LEONARDO VIECELI
RIO DE JANEIRO, RJ (FOLHAPRESS) – A desaceleração prevista para o PIB (Produto Interno Bruto) é importante para frear a inflação no Brasil, mas ainda há dúvidas sobre o desenrolar desse movimento em 2025, aponta a economista Silvia Matos, do FGV Ibre (Instituto Brasileiro de Economia da Fundação Getulio Vargas).
Conforme a pesquisadora, o cenário do ano pode resultar em um cabo de guerra entre o BC (Banco Central), que vem subindo os juros para conter os preços, e o governo Lula (PT), que pode tentar novas medidas de estímulo à economia em meio à perda de popularidade do presidente.
“Entendo a vontade [do governo] do ponto de vista político, mas falta um entendimento da economia. Não tem espaço para querer acelerar a economia quando a inflação está alta. A inflação pode ficar mais resistente e mais alta”, afirma Silvia em entrevista à reportagem.

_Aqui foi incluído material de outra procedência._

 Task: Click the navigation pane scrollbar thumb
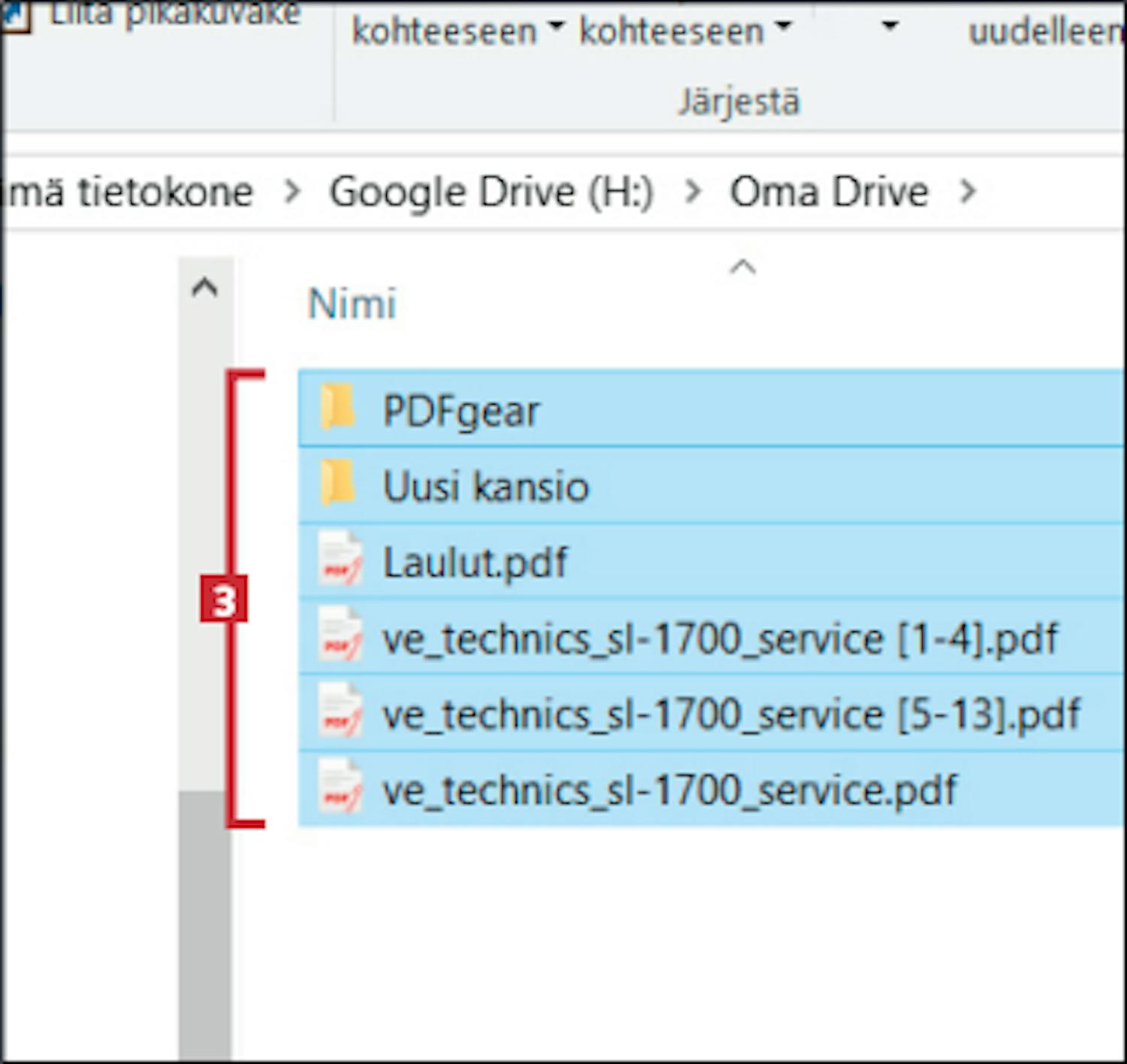pyautogui.click(x=205, y=924)
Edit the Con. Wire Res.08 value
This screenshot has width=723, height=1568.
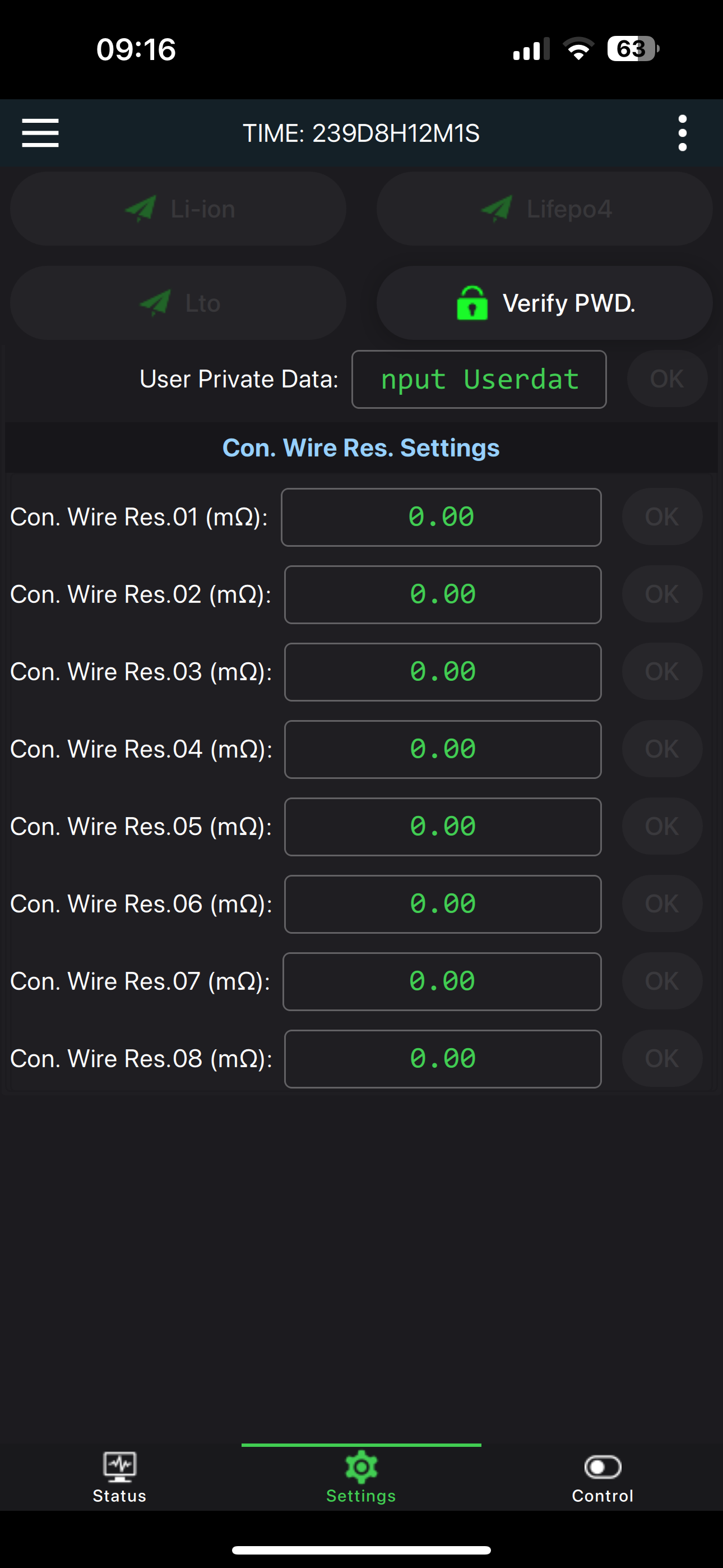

Nesta sexta-feira (7), o IBGE (Instituto Brasileiro de Geografia e Estatística) informou que o PIB fechou o acumulado de 2024 com crescimento de 3,4%.
Analistas preveem um ritmo menor em 2025, perto de 2%, devido ao ciclo de alta dos juros. O aperto monetário busca controlar o nível de preços ao esfriar a demanda por bens e serviços.
Na visão de Silvia, o PIB brasileiro vem crescendo acima do seu potencial produtivo, o que significa um desempenho que está pressionando a inflação.
“Nem todo mundo tem condições de passar bem por esse processo de desaceleração da economia. Seria muito melhor [o PIB] não ter acelerado tanto antes para não ter de desacelerar tanto agora”, afirma a pesquisadora.
No quarto trimestre de 2024, o PIB já sinalizou perda de ritmo ao ficar praticamente estagnado. Houve leve taxa positiva de 0,2% ante os três meses imediatamente anteriores.
PERGUNTA – Qual é a sua avaliação sobre o PIB de 2024? Qual é a mensagem que os dados mostram sobre a economia?
SILVIA MATOS – A gente pode separar um pouco a foto do filme. A foto do quarto trimestre mostrou um cenário de desaceleração mais intensa. Ela foi maior do que se previa, com o consumo das famílias mais negativo [-1%].
Se a gente olhar o filme como um todo, diria que é preciso ter um pouco de cautela. O PIB cresceu muito ao longo do ano, e o consumo também.
P – Segundo o IBGE, o consumo já pode ter perdido força devido ao ciclo de alta da taxa básica de juros, que começou em setembro. A sra. concorda?
SM – Os efeitos diretos dos juros são um pouco mais defasados. O mercado de trabalho foi mais fraco no último trimestre do ano. A gente viu a economia desacelerando ao longo dos meses.
Não é tanto o efeito dos juros. É o efeito das incertezas na economia. Teve, por exemplo, a notícia do pacote fiscal muito ruim, a pressão do câmbio. As pessoas podem ter ficado mais cautelosas ao ver que os juros estavam subindo.
P – Projeções do mercado financeiro indicam crescimento em torno de 2% para o PIB de 2025. É uma desaceleração que tende a ser suave ou é algo mais preocupante?
SM – Nem tudo que é desaceleração econômica é negativo. A agropecuária deve ser boa neste ano, vai ser positiva. Ao mesmo tempo, o início do ano tem reajustes. O reajuste real do salário mínimo continua.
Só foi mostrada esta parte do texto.